>> Read all messages from Zehava Galon
Early in the morning exactly six months ago, people didn’t yet realize what was happening. As pictures of armed Hamas terrorists taken through a peephole started to crop up, everybody was sure that in no time the state would show up and bring the event to an end.
But the state was a no-show. For hours we saw people on WhatsApp, Twitter, and Facebook begging for the help that never came, barricaded in safe rooms and gasping for air as the state was nowhere to be seen. They were abandoned, left to fend for themselves. This is what they mean when they say “we were abandoned.” The state, which promised us security, said that everything would be fine, and assured us that it would be there for us if only we worked, paid taxes, and did our army service simply vanished.
And it did so for days on end. People volunteered to drive soldiers to the south because there was no transportation. They donated food and equipment because the defense budget presumably wasn’t enough to afford these simple things. A whole society mobilized to fill the place of the failed state.
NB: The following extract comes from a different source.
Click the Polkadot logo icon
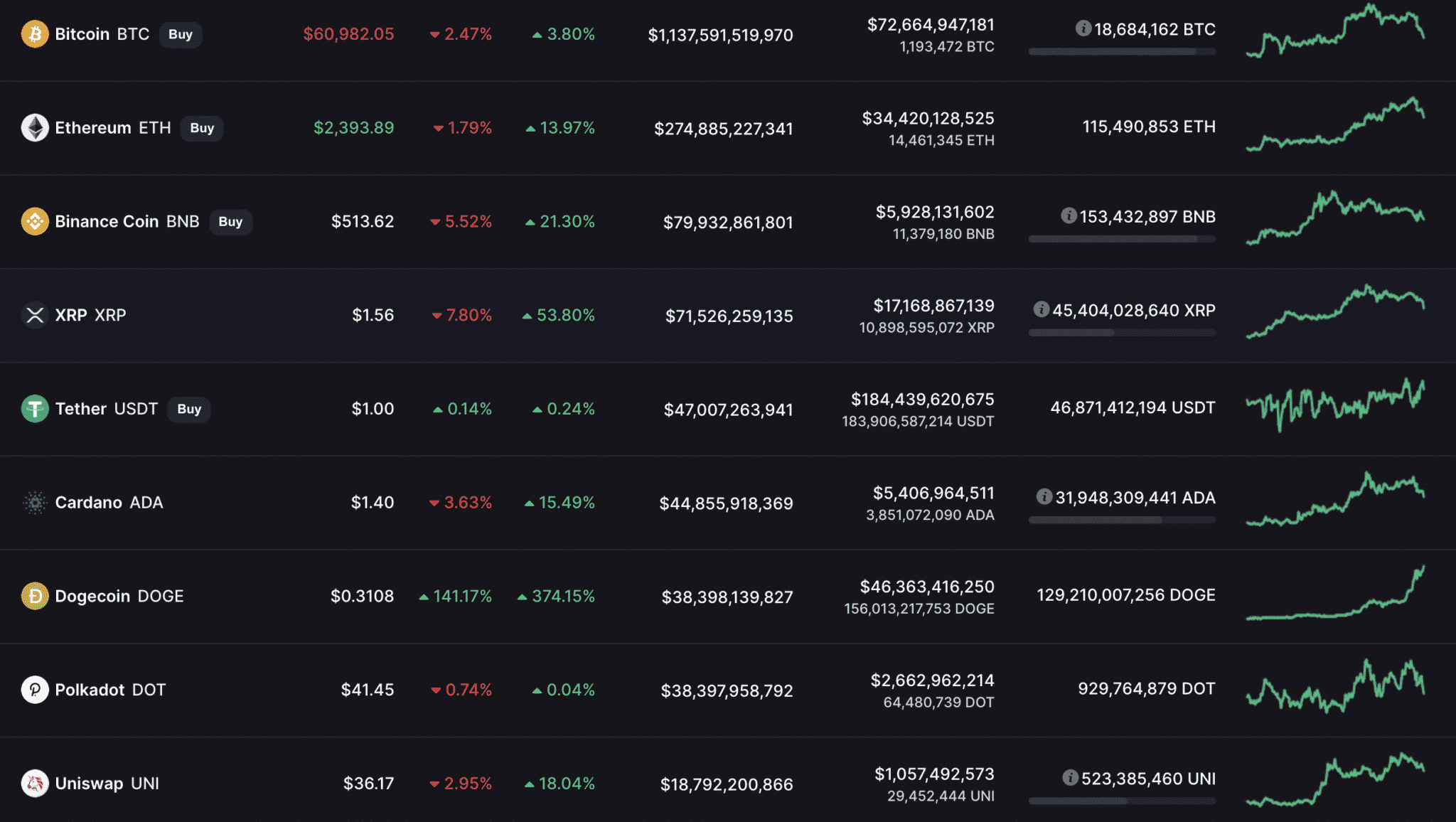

The state is still not there. For six months of assurances that only military pressure will secure the release of the hostages, yet all that it has yielded us is body bags. Six months of hostages being raped and murdered, with members of this bloody government – for whose failure we have paid the most dreadful price – hardly missing a good night’s sleep. Six months of families begging for their children to be returned and mothers pleading for the lives of their sons, with the government doing everything in its power to turn them into enemies of the public. It boggles the mind; it makes you want to scream!
Netanyahu met with his party affairs adviser the day after October 7, but met with the families of the hostages only three weeks later – yet no one is as much as surprised. After all, this is Netanyahu’s greatest talent: to get us used to expect nothing from the state he has claimed as his own. After half a year of relinquished responsibility, one thing is clear: as long as Netanyahu remains prime minister, the state will not be there for us. For that to change, Netanyahu must go.